GIVEN INFORMATION section start

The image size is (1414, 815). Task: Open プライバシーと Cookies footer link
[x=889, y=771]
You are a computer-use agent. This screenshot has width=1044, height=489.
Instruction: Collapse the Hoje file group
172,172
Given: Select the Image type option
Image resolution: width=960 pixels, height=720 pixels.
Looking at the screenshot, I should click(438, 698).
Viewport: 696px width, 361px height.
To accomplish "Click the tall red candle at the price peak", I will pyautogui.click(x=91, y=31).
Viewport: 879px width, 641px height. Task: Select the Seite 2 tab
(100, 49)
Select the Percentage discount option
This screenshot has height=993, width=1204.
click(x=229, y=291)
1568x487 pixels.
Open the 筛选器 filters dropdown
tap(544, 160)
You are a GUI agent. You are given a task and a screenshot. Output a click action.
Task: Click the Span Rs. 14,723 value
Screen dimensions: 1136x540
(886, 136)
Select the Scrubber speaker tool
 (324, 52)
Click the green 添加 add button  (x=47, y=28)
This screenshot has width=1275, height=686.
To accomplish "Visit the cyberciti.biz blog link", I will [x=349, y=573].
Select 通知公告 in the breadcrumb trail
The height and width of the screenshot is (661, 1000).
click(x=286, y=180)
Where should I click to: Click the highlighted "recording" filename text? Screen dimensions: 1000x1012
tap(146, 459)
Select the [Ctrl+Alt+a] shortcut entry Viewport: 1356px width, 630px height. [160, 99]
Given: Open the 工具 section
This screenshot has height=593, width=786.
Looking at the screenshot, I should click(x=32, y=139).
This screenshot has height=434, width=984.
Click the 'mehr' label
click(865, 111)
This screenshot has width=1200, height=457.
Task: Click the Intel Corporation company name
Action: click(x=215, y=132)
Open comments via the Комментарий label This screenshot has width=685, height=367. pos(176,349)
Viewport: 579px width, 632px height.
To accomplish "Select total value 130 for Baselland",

GIVEN INFORMATION section end

» **TASK**
After the last line of the data, restate all the entries verbatim.

» **REPLY**
The image size is (1414, 815). Task: Open プライバシーと Cookies footer link
[x=889, y=771]
You are a computer-use agent. This screenshot has width=1044, height=489.
Instruction: Collapse the Hoje file group
172,172
Given: Select the Image type option
Image resolution: width=960 pixels, height=720 pixels.
Looking at the screenshot, I should click(438, 698).
Viewport: 696px width, 361px height.
To accomplish "Click the tall red candle at the price peak", I will pyautogui.click(x=91, y=31).
Viewport: 879px width, 641px height. Task: Select the Seite 2 tab
(100, 49)
Select the Percentage discount option
This screenshot has height=993, width=1204.
click(x=229, y=291)
1568x487 pixels.
Open the 筛选器 filters dropdown
tap(544, 160)
You are a GUI agent. You are given a task and a screenshot. Output a click action.
Task: Click the Span Rs. 14,723 value
Screen dimensions: 1136x540
(886, 136)
Select the Scrubber speaker tool
 (324, 52)
Click the green 添加 add button  (x=47, y=28)
This screenshot has width=1275, height=686.
To accomplish "Visit the cyberciti.biz blog link", I will [x=349, y=573].
Select 通知公告 in the breadcrumb trail
The height and width of the screenshot is (661, 1000).
click(x=286, y=180)
Where should I click to: Click the highlighted "recording" filename text? Screen dimensions: 1000x1012
tap(146, 459)
Select the [Ctrl+Alt+a] shortcut entry Viewport: 1356px width, 630px height. [160, 99]
Given: Open the 工具 section
This screenshot has height=593, width=786.
Looking at the screenshot, I should click(x=32, y=139).
This screenshot has height=434, width=984.
Click the 'mehr' label
click(865, 111)
This screenshot has width=1200, height=457.
Task: Click the Intel Corporation company name
Action: click(x=215, y=132)
Open comments via the Комментарий label This screenshot has width=685, height=367. pos(176,349)
Viewport: 579px width, 632px height.
To accomplish "Select total value 130 for Baselland",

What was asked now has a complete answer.